RECORDS SHOWN »
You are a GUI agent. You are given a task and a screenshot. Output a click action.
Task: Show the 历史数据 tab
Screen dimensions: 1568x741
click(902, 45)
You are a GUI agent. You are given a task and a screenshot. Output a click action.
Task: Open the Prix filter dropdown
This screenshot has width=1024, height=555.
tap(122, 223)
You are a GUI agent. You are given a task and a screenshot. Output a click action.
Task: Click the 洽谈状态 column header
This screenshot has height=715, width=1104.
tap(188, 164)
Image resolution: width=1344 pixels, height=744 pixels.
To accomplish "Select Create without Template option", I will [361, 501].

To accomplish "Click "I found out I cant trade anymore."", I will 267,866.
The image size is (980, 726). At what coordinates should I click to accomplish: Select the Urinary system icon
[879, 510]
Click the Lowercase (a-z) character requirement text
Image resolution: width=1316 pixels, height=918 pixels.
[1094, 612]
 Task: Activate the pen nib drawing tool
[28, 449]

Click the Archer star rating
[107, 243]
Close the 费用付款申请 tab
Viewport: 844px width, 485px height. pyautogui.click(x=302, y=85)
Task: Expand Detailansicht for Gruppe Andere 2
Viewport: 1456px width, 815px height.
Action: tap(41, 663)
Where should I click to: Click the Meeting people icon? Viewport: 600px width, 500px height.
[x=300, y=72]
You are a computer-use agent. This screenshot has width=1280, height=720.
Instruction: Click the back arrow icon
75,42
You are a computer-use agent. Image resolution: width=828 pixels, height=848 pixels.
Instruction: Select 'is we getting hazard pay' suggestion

WHAT THE TASK ASKS »
What lines in the material mention "computer"? Copy every one of them.

EXERCISE ANSWER »
You are a computer-use agent. This screenshot has width=1280, height=720.
You are a computer-use agent. Image resolution: width=828 pixels, height=848 pixels.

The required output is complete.